I have no idea what you mean by "is there any scope..." as that's _not_ a term that is used in Canada in relation to employment, employment opportunities or anything associated with that. Scopes are used in submarines, scientific laboratory equipment and astronomy equipment. It's also the brand name of a mouthwash sold in Canada, but it is _not_ used in relation to employment in Canada.

As I indicated to you in my previous reply _we *cannot* tell you whether or not you will receive a nomination, as it is completely dependent on a) what skill set the various PNP programs are looking for (each province runs its own program and sets its own rules) and b) what skills you can offer._

You will have to inquire directly with the PNP program of the province in which you wish to move to as to whether or not they are accepting people with your skill set... asking a bunch of anonymous people, on an Internet message board, who have no connection whatsoever, with any of the provincial or territorial PNP programs will get you nowhere as they are not the ones who set the rules and regulations nor are they in any way tasked with the job of having to adjudicate applications for said programs.


----------



## sidhu_sukhdev (Feb 17, 2016)

WestCoastCanadianGirl said:


> I have no idea what you mean by "is there any scope..." as that's _not_ a term that is used in Canada in relation to employment, employment opportunities or anything associated with that. Scopes are used in submarines, scientific laboratory equipment and astronomy equipment. It's also the brand name of a mouthwash sold in Canada, but it is _not_ used in relation to employment in Canada.
> 
> As I indicated to you in my previous reply _we *cannot* tell you whether or not you will receive a nomination, as it is completely dependent on a) what skill set the various PNP programs are looking for (each province runs its own program and sets its own rules) and b) what skills you can offer._
> 
> You will have to inquire directly with the PNP program of the province in which you wish to move to as to whether or not they are accepting people with your skill set... asking a bunch of anonymous people, on an Internet message board, who have no connection whatsoever, with any of the provincial or territorial PNP programs will get you nowhere as they are not the ones who set the rules and regulations nor are they in any way tasked with the job of having to adjudicate applications for said programs.


thanks for your such a valuable reply..

regards


----------



## colchar (Oct 25, 2011)

sidhu_sukhdev said:


> hello guys..
> 
> i ve checked my CRS score on CIC website..calculated to 397.
> what is the scope for me on this score as minimum cutoff going is 450.



What do you mean by "what is the scope for me"? That makes no sense.

If you are asking if a score that low will get you into Canada when the minimum score thus far has been 450 - what do you think? I mean seriously, if the minimum score has been 450 why would your score be good enough?

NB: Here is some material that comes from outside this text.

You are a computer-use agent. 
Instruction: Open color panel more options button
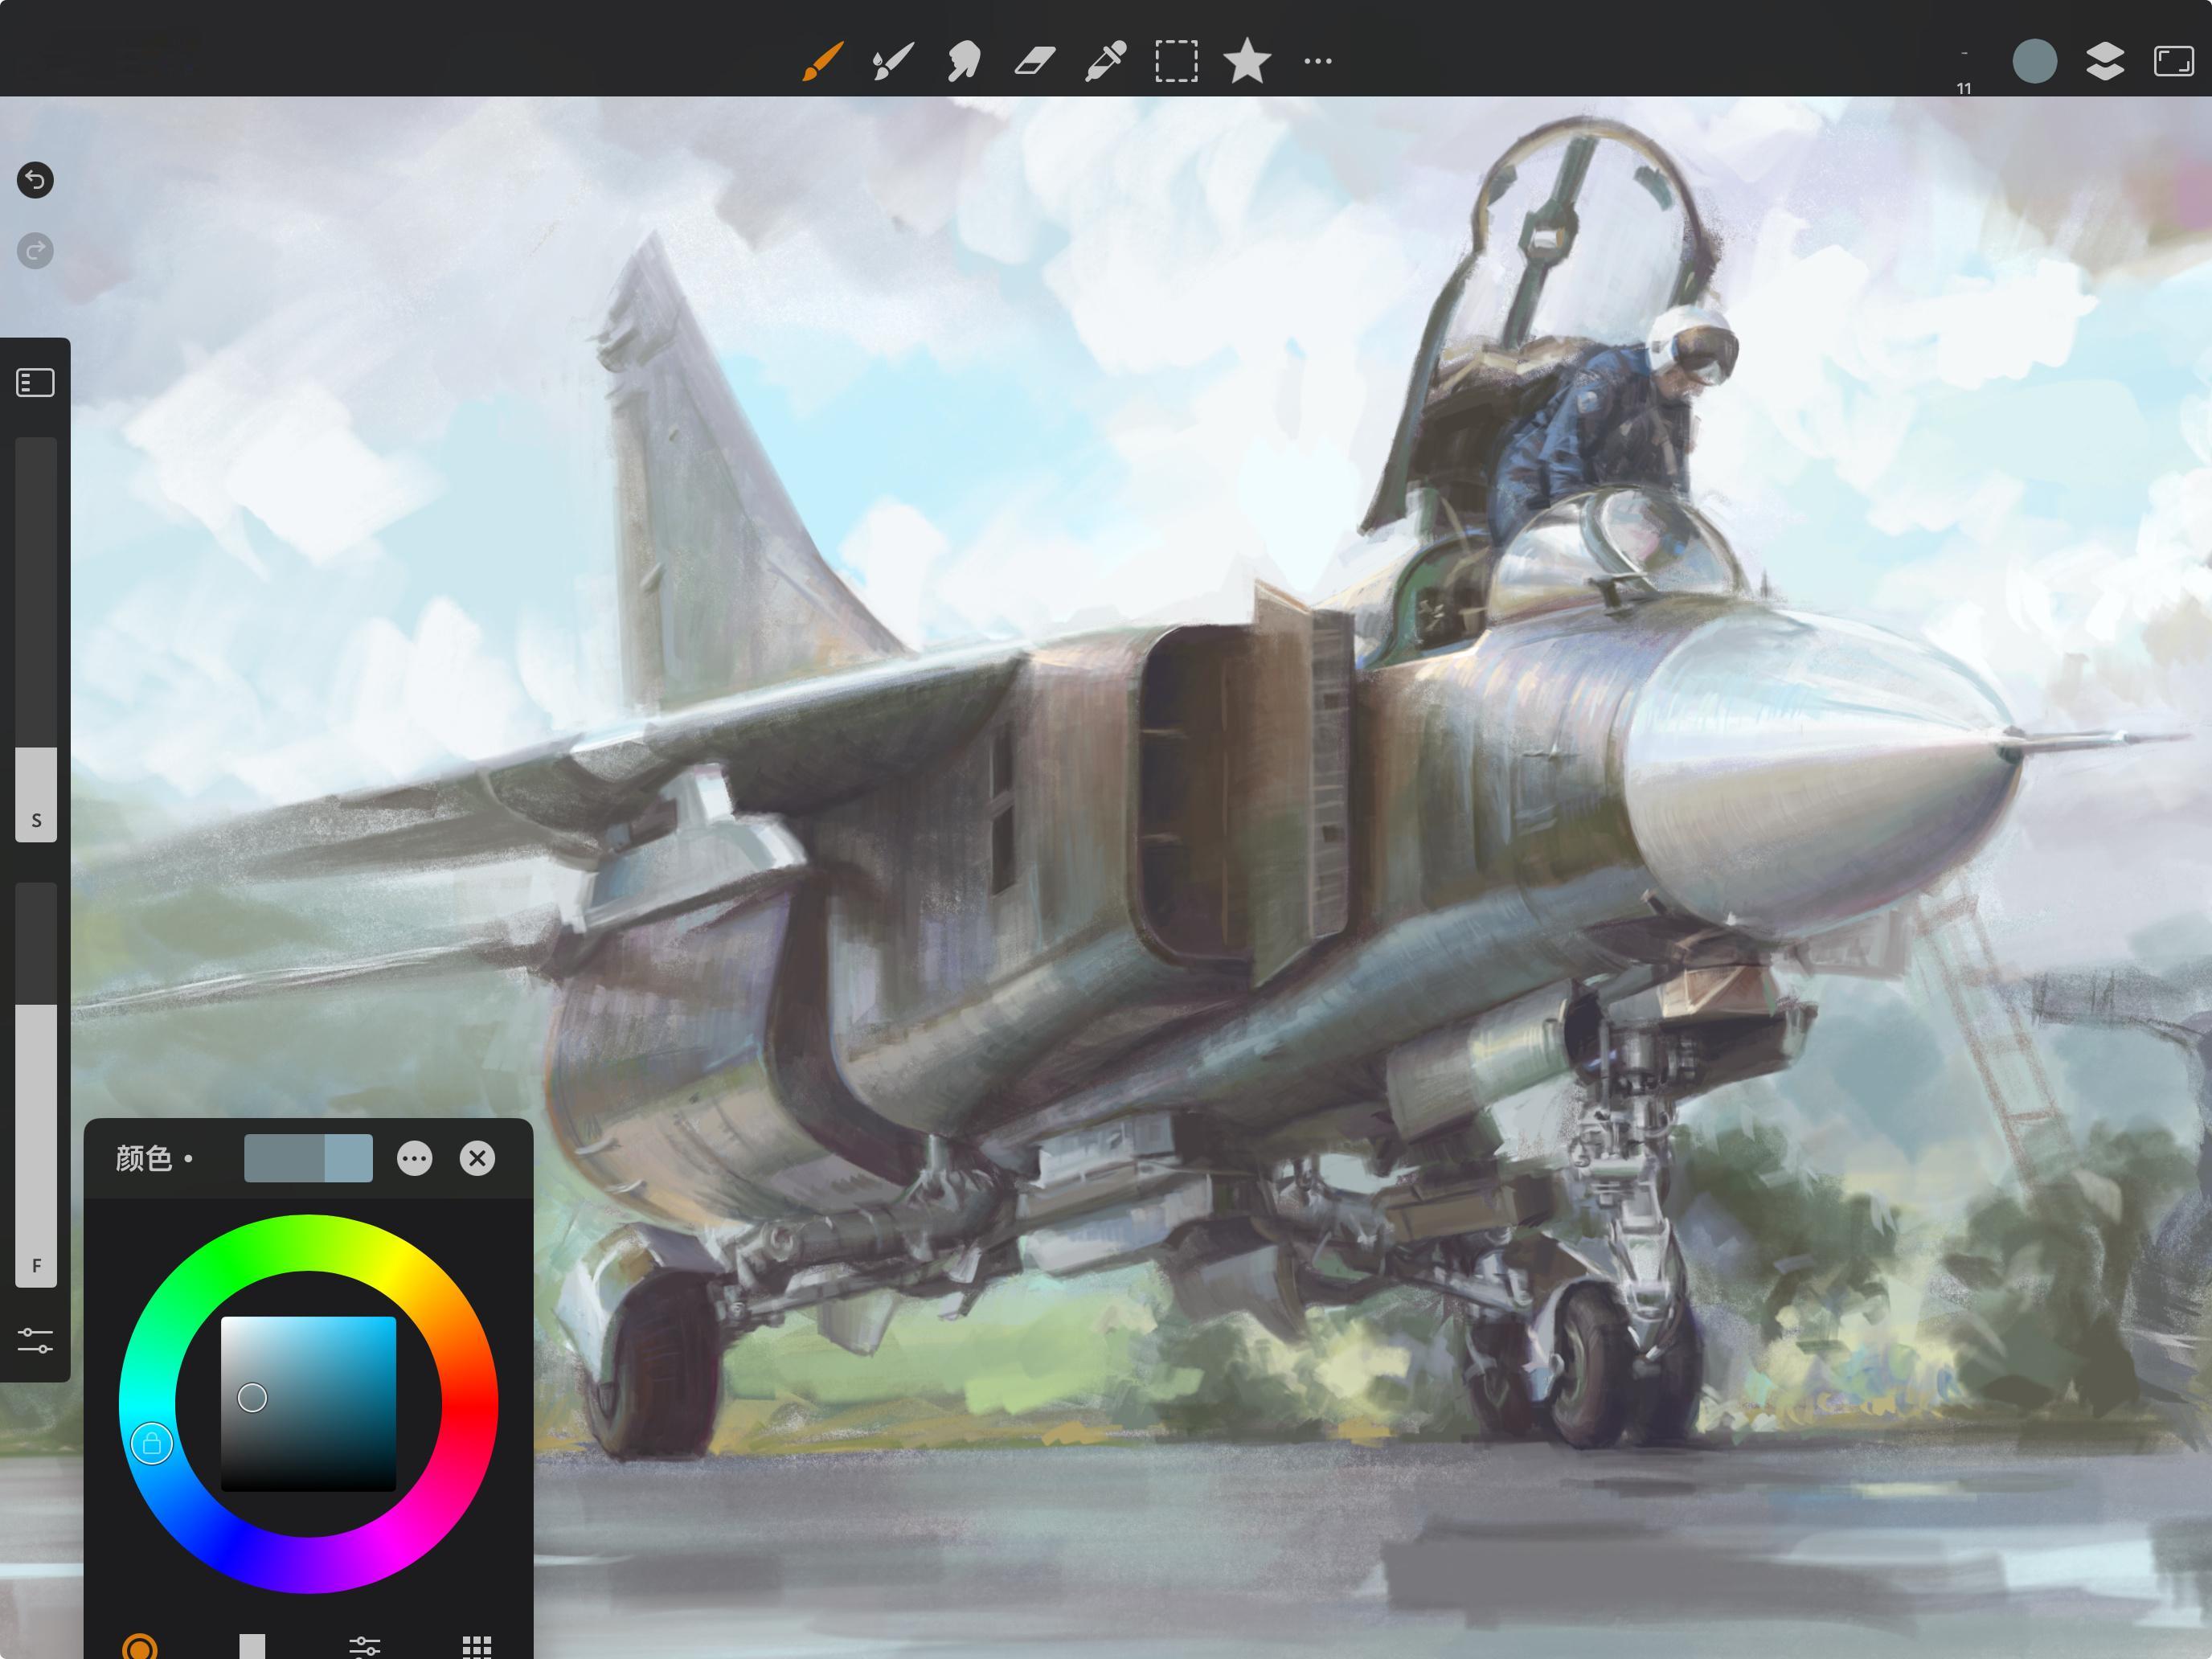tap(414, 1158)
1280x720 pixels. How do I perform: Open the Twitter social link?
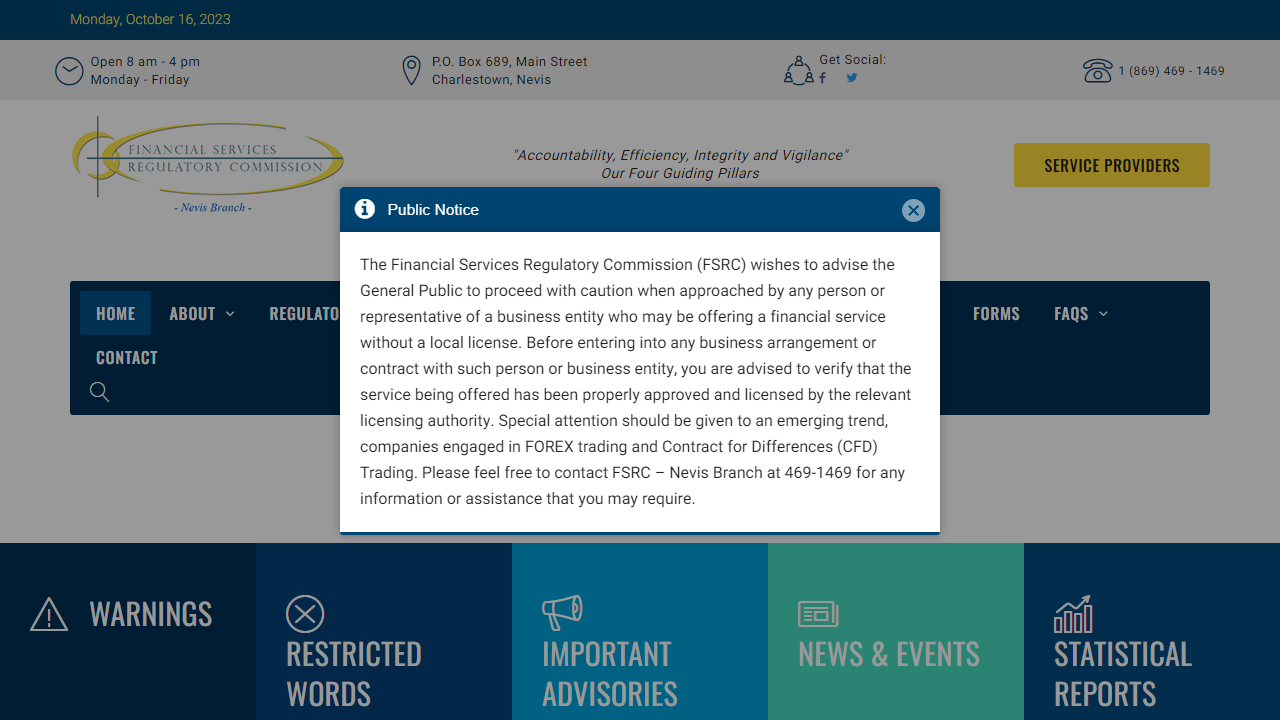coord(852,78)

> can this be helpful in regional employment in canada?



What do you even mean?


----------



## colchar (Oct 25, 2011)

sidhu_sukhdev said:


> my experience is as follows:
> assistant manager (junior management) in Indian overseas bank for 3 years
> Auditor in Principal Accountant General (Audit)- Govt. of India organization. I m categorized as Group 'C' employee..(working from last 3 years to present)
> Is there any scope in getting PNP with above experience?



Any scope? What does that mean?


----------